Tryggvi Björgvinsson (3) [Avatar] Offline
#1
Hi all,

I'm just emerging from a pretty intense reorganization of the book. You'll be seeing it in the upcoming MEAP update. Here are a few of the big changes I've been working on:

Move chapters around - I've decided against structuring my book around the data project lifecycle. I think, based on reviews, that it caused more confusion than help. Some of the reviews indicated that the chapters were seen as discussions about specific quality attributes. I wanted that discussion to be just a way to learn a lesson via an attribute. Instead I think the structure made it seem like the quality attribute was the real lesson. So each chapter is now supposed to highlight the lesson and chapters have been moved around so that the lessons hang logically together. Also the book should now consist of two parts: Foundations and Tips. The first part (chapter 1-7) represent the foundations of the data quality work. The second part (chapters 8-16) show tips, tricks, gotchas, and good-to-knows when working with data usability.

Two new previously unplanned chapters - I decided to add two new chapters to the book as I had originally set it up. The first of the two (chapter 3 in the MEAP update) discusses the data project life cycle and provides some common quality attributes for each of the steps. The second (chapter 6 in the MEAP update) discusses methodologies and how you can organize your usability work.

Docker - I briefly touched upon this idea in a reply to another post on the forum and decided to go ahead and just do it. All of the code in the book can now be run as Docker containers. This has two major benefits: I can focus on the lesson in the chapter instead of how to write the code. The code is actually just a means to an end (as it always is), not the real lesson and with Docker I can hide environmental setup code so I can focus on the important parts in the lesson. The other benefit is that I can use more real world examples. Instead of setting up availability by serving from two directories in the file system, I can just as easily (for you the readers) use a real world database replication and monitor that. The book now uses a real monitoring solution (Icinga2) instead of a toy example so it should be more apparent how to apply the lessons in real world scenarios. I hope this is for the better but there is one big drawback: It becomes harder to make exercises in each of the chapters so many exercises have been removed.

TL;DR - I have heard that some readers thing the book discusses trivial lessons: “I know this, why teach it?” That’s a problem for a book that combines a couple of ares like The Art of Data Usability does (quality, monitoring, coding). People know different things, so of course some people will know a lot about one or more of the topics, like that you can use warnings in monitoring solutions, but others may not. To serve all reader groups, all chapters (except the first one) now include a new section called “TL;DR” (stands for Too long; Didn’t Read) that describe a situation or a problem that may come up and how the lesson of that chapter can solve it. In doing so it also describes the lesson briefly. Based on the information in that section, readers can now choose if they want to read them or if they already know the lesson of the chapter (and can therefore skip it).

Data packages - The previous version of the book used CSV on the Web for validation of a data file.
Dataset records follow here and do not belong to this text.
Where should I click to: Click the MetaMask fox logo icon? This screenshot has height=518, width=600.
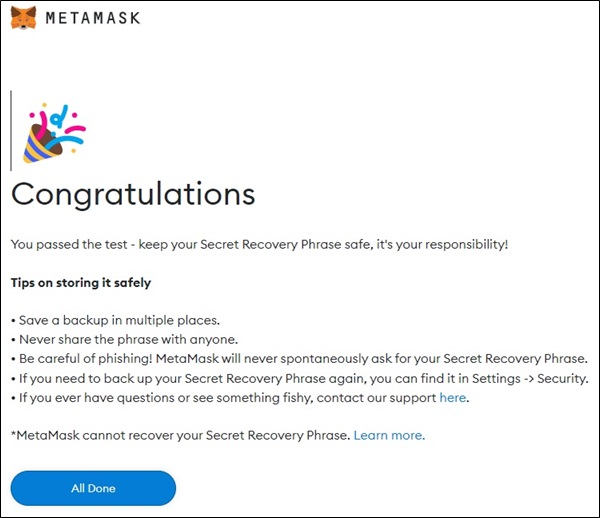(x=24, y=18)
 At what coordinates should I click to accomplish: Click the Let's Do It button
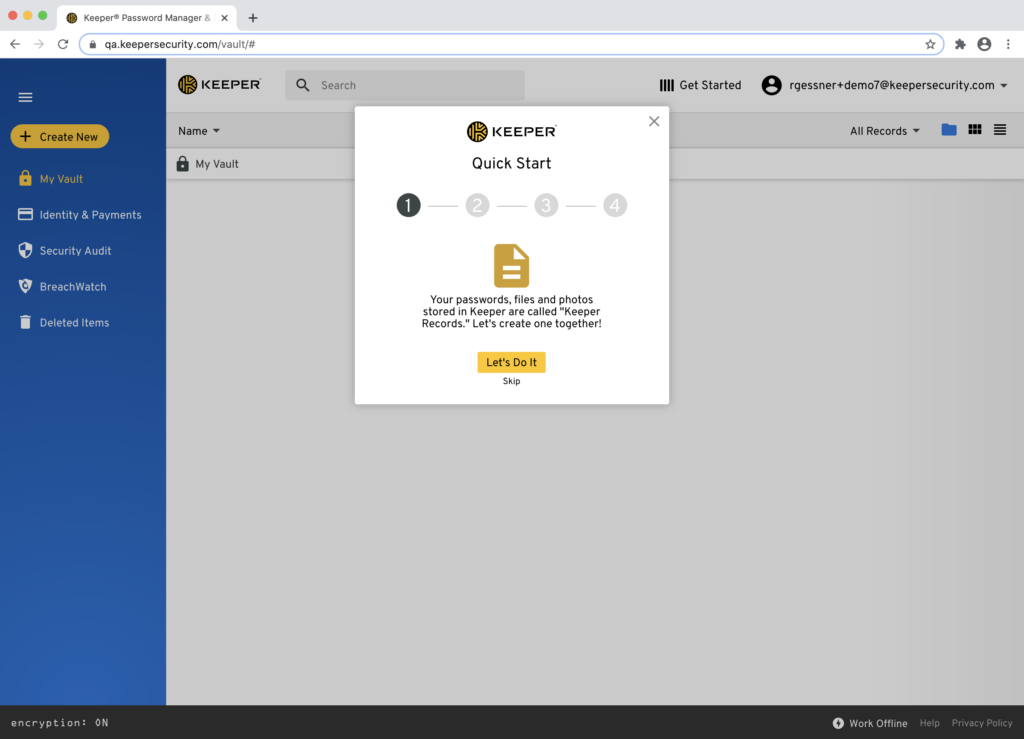click(x=511, y=362)
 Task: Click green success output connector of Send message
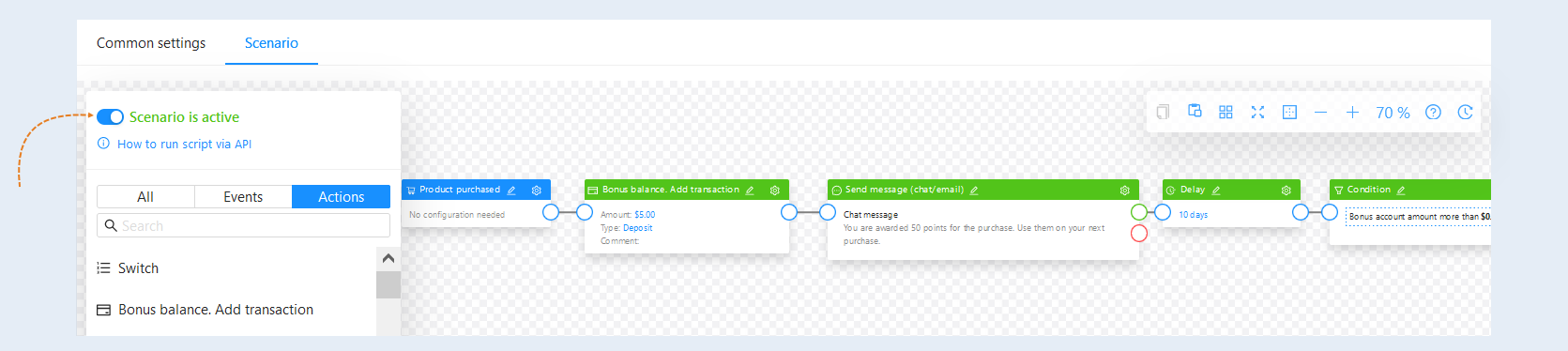(x=1139, y=212)
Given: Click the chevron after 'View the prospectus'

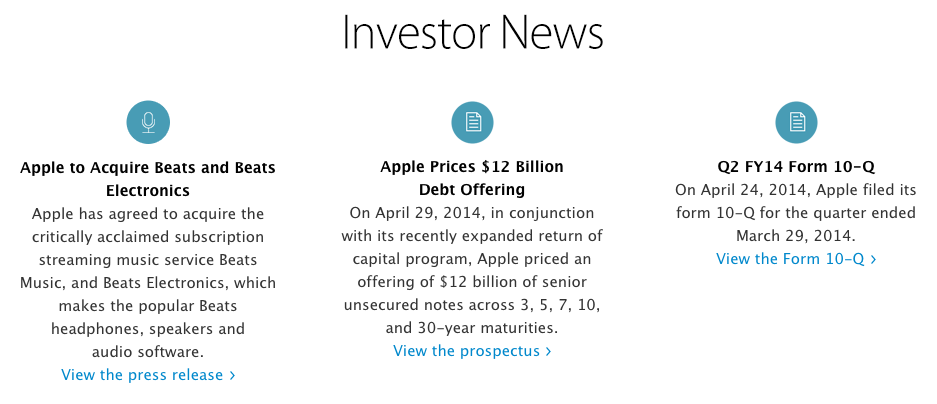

It's a specification created by a W3C working group. In the MEAP update I've swapped CSV on the Web out for Data packages. They are specifications from a project called Frictionless data (disclaimer: I used to work on that project). The reason for the move is not because I worked on it (in fact the reason I originally chose CSV on the Web was because I hadn't worked on it, and it was a similar project). The reason is that the tooling around Frictionless data is more complete which means I can focus more on the lesson in the chapter instead of writing code from scratch to validate according to a subset of a schema. One other reason for it is that I was not very happy about W3C when they decided to embrace Encrypted Media Extensions (DRM on the web). I do not like DRM, both as a consumer and an author). This is one of the reasons I love Manning, they do not use DRM so they put the same trust in you (readers) as I do (it should be a no-brainer to not use DRM). So the move to data packages is both a practical (better tooling) and political (in my mind I'm punishing W3C as an organisation -- not the great people that worked on CSV on the Web).

Other changes have also been made, such as using more images, edits to the text etc. but those are in general the biggest changes. I'm pretty excited about this MEAP update. The last months have been intense and this is the outcome. I really hope you like it.